_What the exercise asks:_ Reproduce word for word the part of the Home Assistant BigQuery discussion below, starting at "House/Situation" and ending at "tens of thousands)".

After three months of use, can you comment on how well this works for you, and possible advice you can give to new users so that we can set it up correctly from scratch? To get an idea of how well this fits within the limits of the BQ free tier, can you give some feedback on e.g. how fast your BQ database grows (with respect to the number of sensors / data that you upload), and other restrictions that we must take care to not exceed?

Possible that you can provide an example of a bigquery_backup yaml configuration? E.g. typical values for dataset, state_table, event_table etc. And what does the service call look like that you use to trigger the backup?

Thanks…

Great question, and good timing. Just a day or two ago, I updated HA and when the component set back up, it got an error trying to install the google-cloud-bigquery python package. I’m not sure why yet and I haven’t really had a chance to go through it.

In any case, as for the rest of it, it’s been great honestly. Here are some stats:

House/Situation

  • Three months of data - November 15 - February 15
  • ~550 entities (About 250 of those entities have fewer than 100 state changes in the three months, and about 100 have like 1 or 2; some have tens of thousands)

_Records supplied:_
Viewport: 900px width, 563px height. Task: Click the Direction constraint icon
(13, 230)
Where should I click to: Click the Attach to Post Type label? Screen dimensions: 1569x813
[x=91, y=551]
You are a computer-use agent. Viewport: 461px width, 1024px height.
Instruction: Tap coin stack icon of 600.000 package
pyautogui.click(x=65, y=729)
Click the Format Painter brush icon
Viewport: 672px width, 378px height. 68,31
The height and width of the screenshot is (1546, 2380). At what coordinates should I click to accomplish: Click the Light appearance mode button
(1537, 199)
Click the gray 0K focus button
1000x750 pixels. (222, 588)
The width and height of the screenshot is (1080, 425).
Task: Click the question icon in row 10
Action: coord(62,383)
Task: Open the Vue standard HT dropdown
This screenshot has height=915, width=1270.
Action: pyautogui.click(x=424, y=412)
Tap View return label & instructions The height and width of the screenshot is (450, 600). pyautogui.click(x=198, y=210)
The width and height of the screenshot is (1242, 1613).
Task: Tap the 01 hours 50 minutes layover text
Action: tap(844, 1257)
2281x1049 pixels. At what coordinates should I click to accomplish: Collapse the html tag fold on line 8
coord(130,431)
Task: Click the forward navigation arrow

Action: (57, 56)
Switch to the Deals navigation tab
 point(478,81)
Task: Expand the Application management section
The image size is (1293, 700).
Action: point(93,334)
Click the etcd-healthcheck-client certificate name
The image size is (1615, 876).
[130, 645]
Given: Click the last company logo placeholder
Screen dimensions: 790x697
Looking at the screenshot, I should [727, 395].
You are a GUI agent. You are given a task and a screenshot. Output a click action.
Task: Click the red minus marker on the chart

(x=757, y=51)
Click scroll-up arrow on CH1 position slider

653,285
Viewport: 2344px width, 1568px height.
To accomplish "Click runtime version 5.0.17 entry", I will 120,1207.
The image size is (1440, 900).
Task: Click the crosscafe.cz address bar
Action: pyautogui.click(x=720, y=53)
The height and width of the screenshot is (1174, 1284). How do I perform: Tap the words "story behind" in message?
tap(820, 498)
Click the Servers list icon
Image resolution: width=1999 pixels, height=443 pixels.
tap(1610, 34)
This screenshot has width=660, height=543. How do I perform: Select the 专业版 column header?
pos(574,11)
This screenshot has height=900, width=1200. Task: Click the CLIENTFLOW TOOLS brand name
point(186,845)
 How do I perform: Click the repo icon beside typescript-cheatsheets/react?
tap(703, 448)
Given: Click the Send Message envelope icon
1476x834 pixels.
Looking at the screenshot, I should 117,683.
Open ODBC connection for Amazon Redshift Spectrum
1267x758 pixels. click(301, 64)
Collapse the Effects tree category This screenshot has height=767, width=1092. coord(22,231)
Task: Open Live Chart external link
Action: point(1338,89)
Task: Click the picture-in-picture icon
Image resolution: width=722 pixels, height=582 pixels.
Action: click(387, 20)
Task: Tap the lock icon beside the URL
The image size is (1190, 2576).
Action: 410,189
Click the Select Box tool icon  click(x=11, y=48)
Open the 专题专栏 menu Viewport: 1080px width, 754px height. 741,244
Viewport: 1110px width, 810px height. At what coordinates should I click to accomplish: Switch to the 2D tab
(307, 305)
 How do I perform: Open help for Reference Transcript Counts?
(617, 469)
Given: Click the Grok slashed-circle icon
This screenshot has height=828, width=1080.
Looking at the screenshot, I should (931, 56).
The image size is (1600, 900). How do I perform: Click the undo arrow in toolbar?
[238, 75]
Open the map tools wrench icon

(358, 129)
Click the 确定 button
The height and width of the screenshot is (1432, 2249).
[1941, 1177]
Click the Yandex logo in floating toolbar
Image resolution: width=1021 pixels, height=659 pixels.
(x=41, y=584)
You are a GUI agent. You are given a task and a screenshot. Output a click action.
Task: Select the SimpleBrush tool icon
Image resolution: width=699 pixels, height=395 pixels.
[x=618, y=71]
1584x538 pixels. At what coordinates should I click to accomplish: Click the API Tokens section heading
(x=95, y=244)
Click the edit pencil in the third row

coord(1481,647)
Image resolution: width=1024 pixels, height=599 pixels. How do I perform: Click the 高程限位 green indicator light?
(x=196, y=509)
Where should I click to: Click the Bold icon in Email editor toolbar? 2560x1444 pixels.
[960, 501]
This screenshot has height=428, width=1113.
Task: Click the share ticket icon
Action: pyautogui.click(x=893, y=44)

_Output for this task:_
House/Situation

  • Three months of data - November 15 - February 15
  • ~550 entities (About 250 of those entities have fewer than 100 state changes in the three months, and about 100 have like 1 or 2; some have tens of thousands)